The Managing Director, IMF, Kristalina Georgieva, said this on Tuesday in a statement titled ‘UN high level political forum on sustainable-development’.
She said as countries worked to beat the COVID-19 pandemic and ensure recovery, they must also work to give everyone a fair shot at the future that was sustainable, more resilient, and more inclusive, which would march toward the Sustainable Development Goals.
Georgieva said, “Our staff recently presented new research on how the crisis has set back the path to the SDGs.
“We analysed the financing gaps to achieve the SDGs in five key sectors: education, health, roads, electricity, and water and sanitation.
“And we applied this framework to four country case studies – Rwanda, Nigeria, Pakistan, and Cambodia. Not surprisingly, achieving the SDGs will be even more challenging after the pandemic.
“To be more specific, what we are assessing is that the financing needs of the SDGs will increase by an average annual two and a half percentage points of Gross Domestic Product, or almost $60bn per year for all low income countries.
“In other words, the road to travel has become tougher. Enormous challenges are faced by all countries with high vulnerabilities.
“In Nigeria, for instance, because of the pandemic, the country faces a six-year delay in achieving its SDGs. In Rwanda, it is five years.”
She said that the IMF raised its global growth forecast to six per cent in 2021 and four per cent in 2022, adding that it recognised the exceptional and synchronised fiscal and monetary actions by policymakers around the world to cushion the impact of the crisis.

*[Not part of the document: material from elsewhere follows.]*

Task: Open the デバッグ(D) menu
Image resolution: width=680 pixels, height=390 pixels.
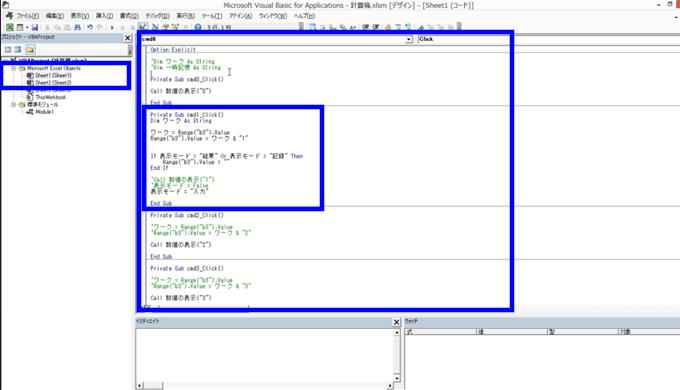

Without them, she said, the recession in 2020 would have been three times worse which would have been another great depression.
She said, “But the overall positive growth picture masks dangerously uneven developments. After a crisis like no other comes a recovery like no other.
“Countries with strong capacity to support their economies and high rates of vaccinations are seeing bright prospects and are powering ahead. Those with limited policy space and delayed vaccinations are still in the shade. They are falling behind.’
For the first time in 20 years, she said, the unthinkable was happening.
The IMF boss said, “We are losing the fight against poverty. Global poverty is significantly increasing.”
According to her, it was an economic calamity and a human tragedy.